The MOU—which is the sound a cow makes when it’s stuck in the mud—is still being hammered out between the bean counters at the federal Office of Management and Budget (OMB) and turf-conscious D.C. councilmembers. It ditches lofty rhetoric about democratic ideals and the right to self-government—a staple of chartering documents—and outlines which parts of local government the city is willing to give up in exchange for more federal aid.

The White House initiative got sidetracked this week when supporters couldn’t muster the six votes needed to gain the council’s stamp of approval. Acting council chair Charlene Drew Jarvis had hoped to pen her name on the historic document as her last official act before handing over the gavel to chair-in-waiting Linda Cropp on Tuesday. But Jarvis was forced to yank the MOU from the council agenda after counting votes and realizing she was one short.

Supporters viewed the setback as temporary, but the White House will have to make some additional concessions to pick up the needed vote.

The centerpiece of the document is a new $300-million “superagency”—now referred to as the D.C. Economic Development Corp. (EDC)—that will expedite much-talked-about-but-seldom-seen economic development throughout the city by sweeping aside cumbersome barriers to development—like local zoning and historic-preservation laws, as well as community opposition. The prospect of eliminating D.C. government hurdles that normally take years to clear has area businessmen mulling new deals and land grabs that wouldn’t even reach the proposal stage in today’s regulatory environment. The sound of clinking glasses at the Greater Washington Board of Trade, the D.C. Chamber of Commerce, and the Federal City Council could soon drown out the roar of rush-hour traffic.

The authority and makeup of EDC were primary sticking points this week in the MOU negotiations between the council and OMB. Councilmembers insisted upon curbing EDC’s powers of eminent domain over idle city properties and lobbied for greater District representation on the EDC governing board. The council’s pressure brought dividends: The White House agreed to give city leaders three seats on the nine-member board, instead of the original proposal of two. The occupant of the White House still gets to pick six of the nine board members, but the president may have to give up another after the council’s Tuesday standoff. Two, three, or four, the only thing that matters on a nine-member board is a five-person majority, and all the council kvetching in the world isn’t going to change that math.

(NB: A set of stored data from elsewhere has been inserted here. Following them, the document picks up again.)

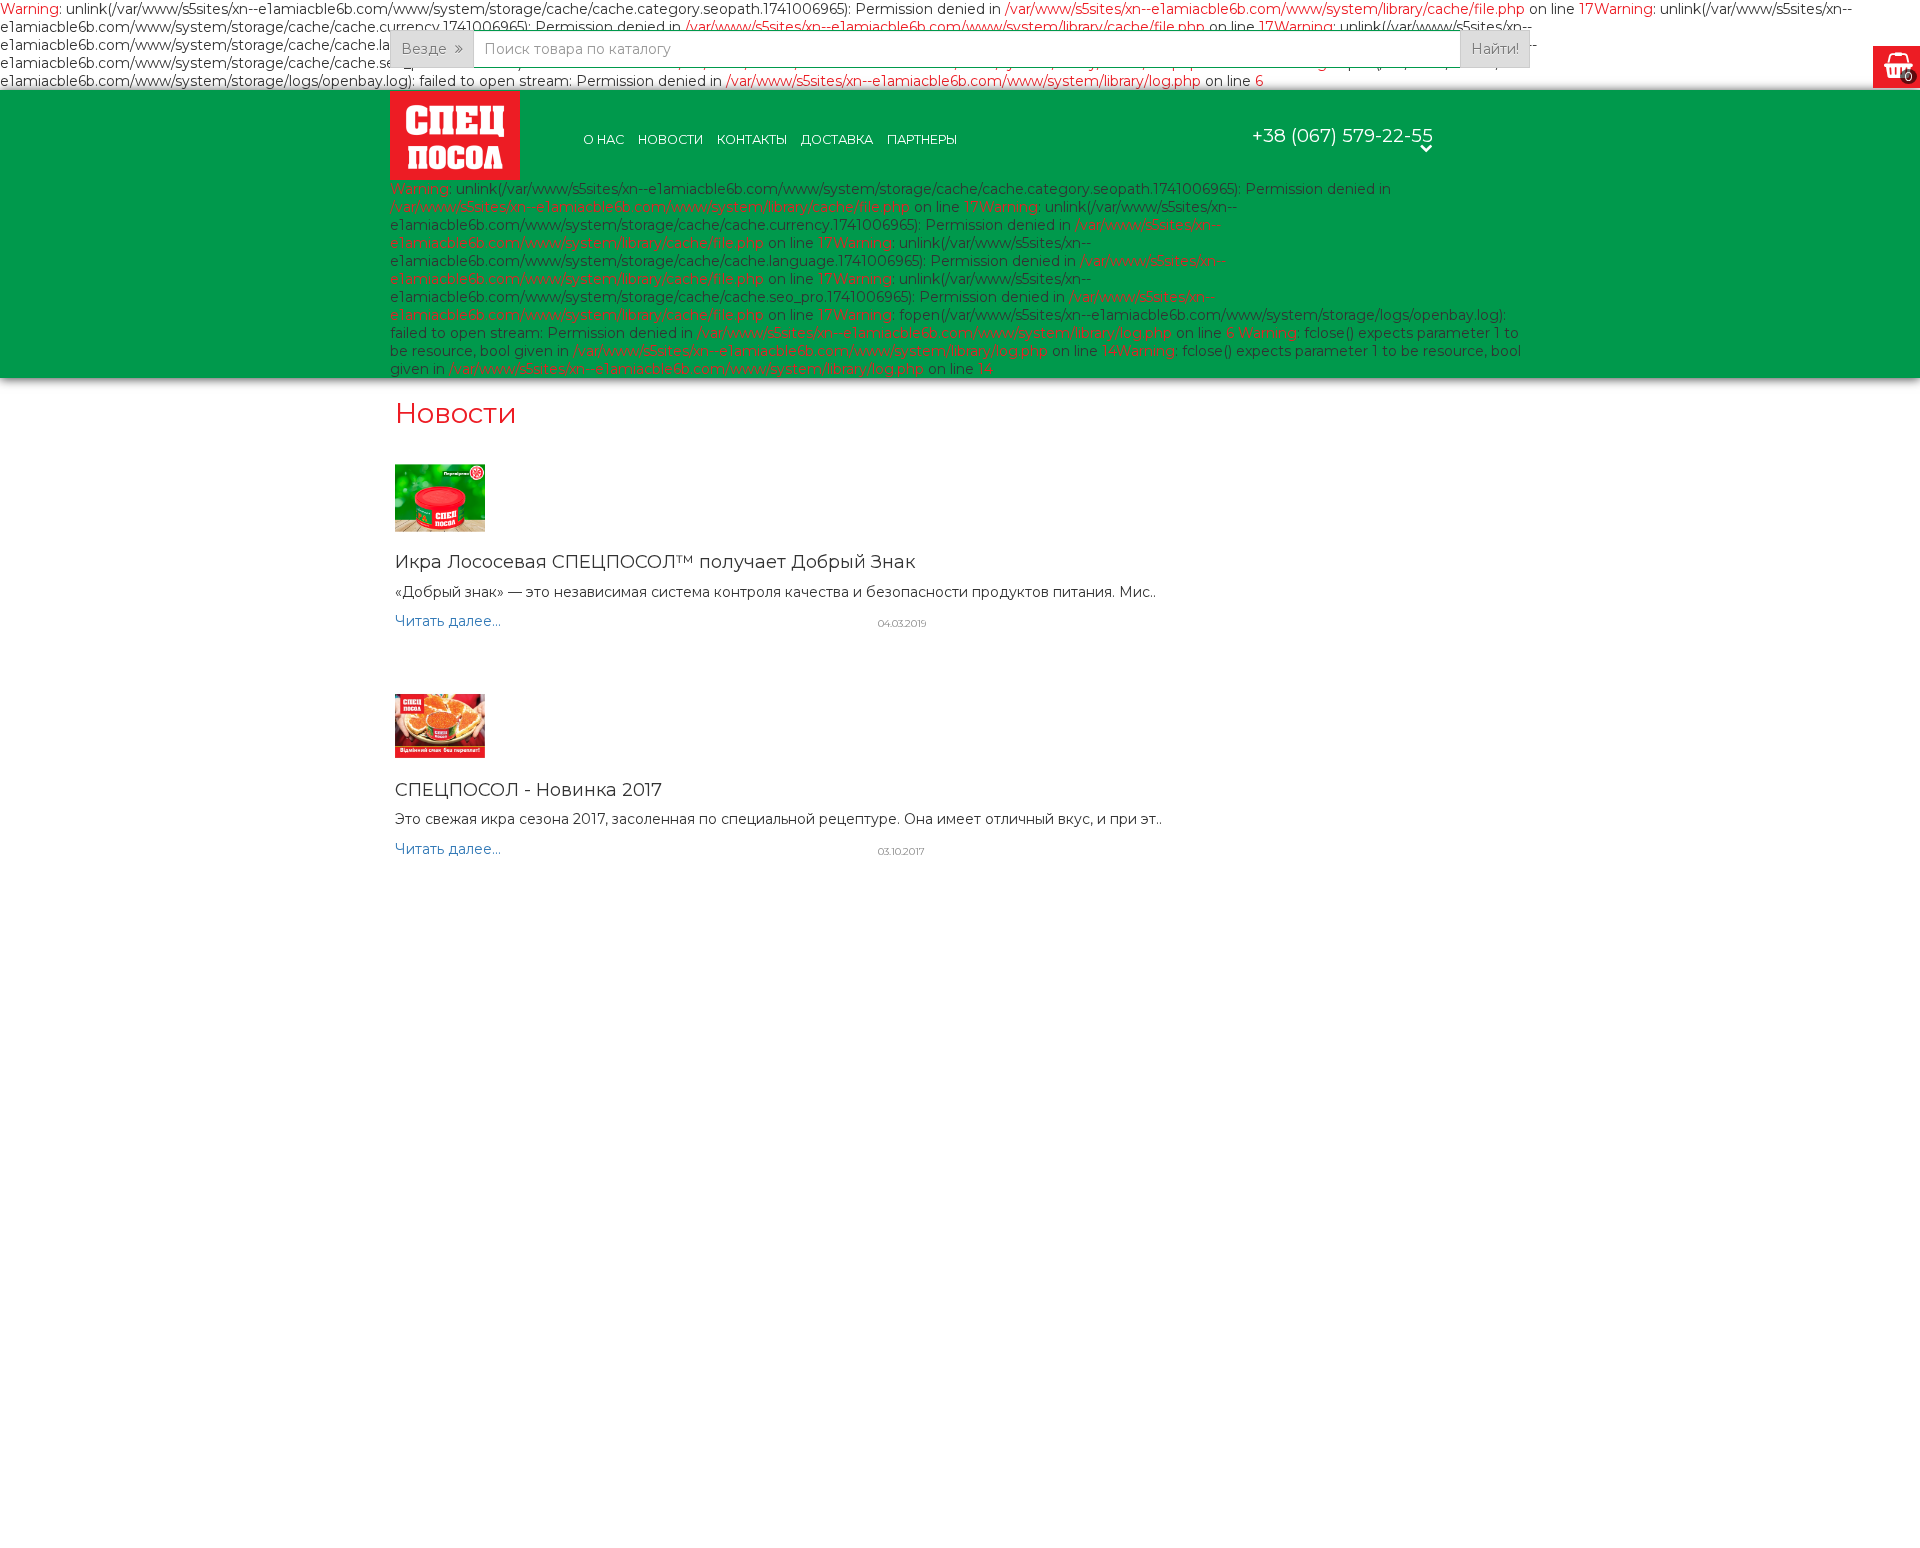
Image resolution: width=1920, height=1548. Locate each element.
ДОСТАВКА (837, 139)
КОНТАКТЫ (752, 139)
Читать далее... (448, 621)
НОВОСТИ (670, 139)
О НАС (603, 139)
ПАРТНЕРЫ (922, 139)
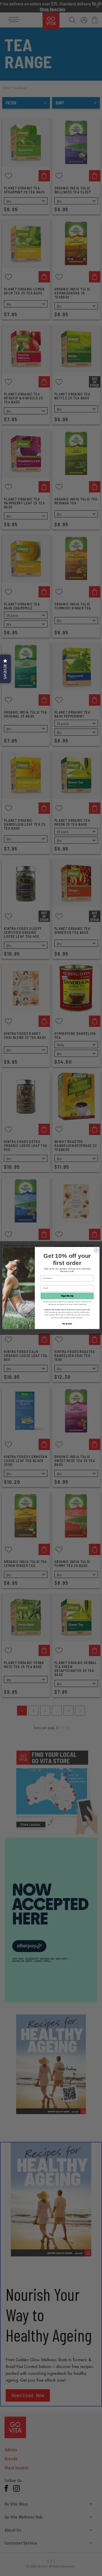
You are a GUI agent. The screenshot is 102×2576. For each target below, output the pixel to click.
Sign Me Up (67, 1296)
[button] (5, 669)
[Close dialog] (96, 1250)
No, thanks (67, 1323)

The Clinton administration certainly isn’t going to let Mayor-for-Life Marion S. Barry Jr. get control of EDC, considering that he’s mostly responsible for the conditions—a city hemorrhaging residents and businesses—that EDC was created to reverse. Redemption notwithstanding, a politician like Barry doesn’t deserve endless opportunities to screw up the city. (Barry can, however, count on keeping his duties as the city’s chief trash collector and pothole fixer—at least until the control board and congressional Republicans find a more efficient way to perform them.)

Although the MOU between the White House and local officials will serve as the city’s guiding government blueprint well into the next millennium, local activists and residents are not rushing the District Building to get their hands on the historic document. The reason is that the final version will metamorphose once D.C. congressional Delegate Eleanor Holmes Norton and House District subcommittee chairman Tom Davis (R-Va.) get their hands on it.

Norton and Davis view the MOU negotiations as a meaningless formality prolonged by unrealistic councilmembers. A lowly staffer on Davis’ subcommittee, after all, can undo all the council’s work with one keystroke, because Congress holds the ultimate power to rewrite the document to its liking. But the negotiations have given the council a rare opportunity to at least feel like a major player at a turning point for the city.

Even if the deal gets altered beyond recognition on Capitol Hill, Ward 2 Councilmember Jack Evans insists, “At least we maintained the intellectual integrity of the process.”

Whatever that means.

Evans, chair of the council’s Judiciary Committee, has been a key negotiator in the nettlesome struggle to get the federal government to pay for the District’s costly corrections program and shield D.C. prisoners from stiffer federal drug sentences. He is hoping to ride the fatted MOU to the mayor’s office next year.

One of his chief rivals, At-Large Councilmember Harold Brazil, is hoping to blaze a trail to the same office by butchering the same animal. Brazil, the darling of the downtown business community and developers who would benefit from the MOU’s underlying tenets, has been railing against the president’s plan since it was unveiled Jan. 14. Tuesday’s inaction was a clear victory for him, although you can bet he will come around when push comes to shove.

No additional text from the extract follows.